# PROBLEM DESCRIPTION
Work through the material beneath and count the lines that include "green"; the answer is that number alone.

Top of RECORDS TO USE

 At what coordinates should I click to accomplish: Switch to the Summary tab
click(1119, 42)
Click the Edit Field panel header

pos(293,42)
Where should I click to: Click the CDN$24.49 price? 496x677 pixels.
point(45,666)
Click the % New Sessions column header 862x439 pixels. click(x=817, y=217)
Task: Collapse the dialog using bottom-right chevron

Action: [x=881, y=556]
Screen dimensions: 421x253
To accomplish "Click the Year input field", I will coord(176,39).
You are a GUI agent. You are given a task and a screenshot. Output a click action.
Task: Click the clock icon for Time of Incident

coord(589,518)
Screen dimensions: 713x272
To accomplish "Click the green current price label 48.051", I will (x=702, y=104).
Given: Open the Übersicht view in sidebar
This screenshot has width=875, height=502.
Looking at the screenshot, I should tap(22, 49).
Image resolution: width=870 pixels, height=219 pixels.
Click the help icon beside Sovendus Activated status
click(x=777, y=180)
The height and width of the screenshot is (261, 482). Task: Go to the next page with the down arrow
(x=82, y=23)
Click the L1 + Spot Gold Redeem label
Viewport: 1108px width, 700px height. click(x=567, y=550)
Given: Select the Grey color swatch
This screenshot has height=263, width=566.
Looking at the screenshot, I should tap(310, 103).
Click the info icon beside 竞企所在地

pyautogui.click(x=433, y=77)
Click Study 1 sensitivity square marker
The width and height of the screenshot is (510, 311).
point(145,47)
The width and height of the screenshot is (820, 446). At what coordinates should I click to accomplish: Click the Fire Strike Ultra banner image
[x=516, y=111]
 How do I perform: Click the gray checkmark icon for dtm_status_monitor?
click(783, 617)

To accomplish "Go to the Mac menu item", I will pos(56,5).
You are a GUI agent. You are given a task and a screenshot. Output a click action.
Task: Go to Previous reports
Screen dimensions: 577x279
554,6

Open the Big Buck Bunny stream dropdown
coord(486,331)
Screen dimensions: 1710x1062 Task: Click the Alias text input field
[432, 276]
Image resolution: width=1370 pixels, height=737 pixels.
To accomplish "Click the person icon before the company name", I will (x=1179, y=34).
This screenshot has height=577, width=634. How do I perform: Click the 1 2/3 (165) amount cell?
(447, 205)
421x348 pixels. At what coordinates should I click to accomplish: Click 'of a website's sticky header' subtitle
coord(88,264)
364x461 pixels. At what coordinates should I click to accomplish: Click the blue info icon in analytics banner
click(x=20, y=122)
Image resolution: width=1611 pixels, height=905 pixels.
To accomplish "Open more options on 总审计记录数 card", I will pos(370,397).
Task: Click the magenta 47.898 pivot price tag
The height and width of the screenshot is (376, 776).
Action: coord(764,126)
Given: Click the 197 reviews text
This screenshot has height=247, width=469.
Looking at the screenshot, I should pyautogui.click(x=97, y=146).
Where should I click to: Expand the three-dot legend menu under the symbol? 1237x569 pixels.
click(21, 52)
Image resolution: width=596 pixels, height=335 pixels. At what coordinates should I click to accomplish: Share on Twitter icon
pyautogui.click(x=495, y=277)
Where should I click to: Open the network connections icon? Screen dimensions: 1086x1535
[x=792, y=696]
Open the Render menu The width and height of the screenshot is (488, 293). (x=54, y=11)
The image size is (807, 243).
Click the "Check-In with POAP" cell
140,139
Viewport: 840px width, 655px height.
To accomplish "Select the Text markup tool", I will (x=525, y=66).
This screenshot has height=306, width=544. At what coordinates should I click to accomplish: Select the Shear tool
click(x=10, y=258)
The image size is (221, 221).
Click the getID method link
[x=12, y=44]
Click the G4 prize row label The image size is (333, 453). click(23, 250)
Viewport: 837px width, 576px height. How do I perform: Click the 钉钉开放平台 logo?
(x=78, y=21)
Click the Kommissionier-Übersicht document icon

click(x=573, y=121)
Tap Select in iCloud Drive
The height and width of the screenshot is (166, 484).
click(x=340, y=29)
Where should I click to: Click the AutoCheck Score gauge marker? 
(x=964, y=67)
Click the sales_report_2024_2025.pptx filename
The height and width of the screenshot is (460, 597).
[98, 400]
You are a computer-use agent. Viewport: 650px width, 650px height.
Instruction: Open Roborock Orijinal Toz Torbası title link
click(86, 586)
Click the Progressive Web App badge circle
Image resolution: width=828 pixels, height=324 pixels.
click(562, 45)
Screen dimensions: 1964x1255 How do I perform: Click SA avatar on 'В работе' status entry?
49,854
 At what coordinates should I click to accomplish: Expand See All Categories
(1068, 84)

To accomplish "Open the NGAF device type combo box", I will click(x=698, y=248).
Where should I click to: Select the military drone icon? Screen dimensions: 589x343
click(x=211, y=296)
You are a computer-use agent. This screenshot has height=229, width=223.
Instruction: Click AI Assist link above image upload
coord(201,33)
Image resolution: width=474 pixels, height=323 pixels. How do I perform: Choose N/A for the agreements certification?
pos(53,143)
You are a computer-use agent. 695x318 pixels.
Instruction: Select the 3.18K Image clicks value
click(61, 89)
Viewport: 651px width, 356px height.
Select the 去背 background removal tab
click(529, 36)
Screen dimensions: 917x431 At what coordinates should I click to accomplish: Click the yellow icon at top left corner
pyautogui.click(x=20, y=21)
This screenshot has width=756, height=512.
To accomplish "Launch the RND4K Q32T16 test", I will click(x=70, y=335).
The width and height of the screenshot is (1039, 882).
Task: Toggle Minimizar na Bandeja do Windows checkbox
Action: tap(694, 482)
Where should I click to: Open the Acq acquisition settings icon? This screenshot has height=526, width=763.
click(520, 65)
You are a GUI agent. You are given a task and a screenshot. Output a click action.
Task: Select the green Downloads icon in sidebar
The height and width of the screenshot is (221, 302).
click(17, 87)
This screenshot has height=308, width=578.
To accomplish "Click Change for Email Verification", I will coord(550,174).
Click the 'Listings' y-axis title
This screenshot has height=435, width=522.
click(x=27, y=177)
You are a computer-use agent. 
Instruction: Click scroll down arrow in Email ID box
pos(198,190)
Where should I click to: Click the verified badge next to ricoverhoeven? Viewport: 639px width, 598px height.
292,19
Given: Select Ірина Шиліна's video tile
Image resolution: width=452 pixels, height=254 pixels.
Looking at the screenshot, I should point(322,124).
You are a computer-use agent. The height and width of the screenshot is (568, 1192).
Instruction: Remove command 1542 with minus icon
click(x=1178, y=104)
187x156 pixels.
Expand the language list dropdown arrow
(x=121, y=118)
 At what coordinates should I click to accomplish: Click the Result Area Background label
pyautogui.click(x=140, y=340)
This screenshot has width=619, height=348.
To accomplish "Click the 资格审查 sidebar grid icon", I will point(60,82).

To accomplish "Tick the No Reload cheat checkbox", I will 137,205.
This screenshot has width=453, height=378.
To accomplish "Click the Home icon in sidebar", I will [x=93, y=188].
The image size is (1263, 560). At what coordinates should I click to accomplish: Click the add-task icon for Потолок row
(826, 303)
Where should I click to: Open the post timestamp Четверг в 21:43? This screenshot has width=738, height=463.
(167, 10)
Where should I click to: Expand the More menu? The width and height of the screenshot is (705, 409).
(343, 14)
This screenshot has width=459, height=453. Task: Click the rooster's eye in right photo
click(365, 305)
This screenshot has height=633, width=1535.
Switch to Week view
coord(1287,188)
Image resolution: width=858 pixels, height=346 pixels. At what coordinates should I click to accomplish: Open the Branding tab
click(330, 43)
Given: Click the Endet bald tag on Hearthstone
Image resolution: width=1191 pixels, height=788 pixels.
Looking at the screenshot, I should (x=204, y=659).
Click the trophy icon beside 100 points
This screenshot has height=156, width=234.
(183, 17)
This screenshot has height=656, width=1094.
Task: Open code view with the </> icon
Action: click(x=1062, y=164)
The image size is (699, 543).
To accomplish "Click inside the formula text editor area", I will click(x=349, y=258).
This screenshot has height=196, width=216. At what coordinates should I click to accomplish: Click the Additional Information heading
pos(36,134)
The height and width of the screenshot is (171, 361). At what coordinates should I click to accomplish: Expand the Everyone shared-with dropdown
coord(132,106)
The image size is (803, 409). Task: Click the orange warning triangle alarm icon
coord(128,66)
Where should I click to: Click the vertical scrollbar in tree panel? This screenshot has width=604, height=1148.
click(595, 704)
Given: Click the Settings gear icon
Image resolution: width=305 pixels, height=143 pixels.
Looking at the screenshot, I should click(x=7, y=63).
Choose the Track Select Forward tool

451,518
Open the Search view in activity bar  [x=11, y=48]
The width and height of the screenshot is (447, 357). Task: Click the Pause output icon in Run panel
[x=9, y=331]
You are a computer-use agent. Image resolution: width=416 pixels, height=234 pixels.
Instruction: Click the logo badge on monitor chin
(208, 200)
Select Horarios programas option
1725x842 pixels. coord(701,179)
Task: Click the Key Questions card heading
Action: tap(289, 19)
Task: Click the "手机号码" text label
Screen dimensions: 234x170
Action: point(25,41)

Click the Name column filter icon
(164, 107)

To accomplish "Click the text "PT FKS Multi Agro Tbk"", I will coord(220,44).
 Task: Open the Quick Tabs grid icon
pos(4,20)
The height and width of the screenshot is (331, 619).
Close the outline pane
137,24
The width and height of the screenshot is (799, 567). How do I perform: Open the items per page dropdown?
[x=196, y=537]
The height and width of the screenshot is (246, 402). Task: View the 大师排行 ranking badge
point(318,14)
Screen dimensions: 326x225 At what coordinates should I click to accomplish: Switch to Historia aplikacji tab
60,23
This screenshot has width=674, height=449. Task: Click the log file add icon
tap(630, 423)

Bottom of RECORDS TO USE

# SOLUTION TO THIS EXERCISE
2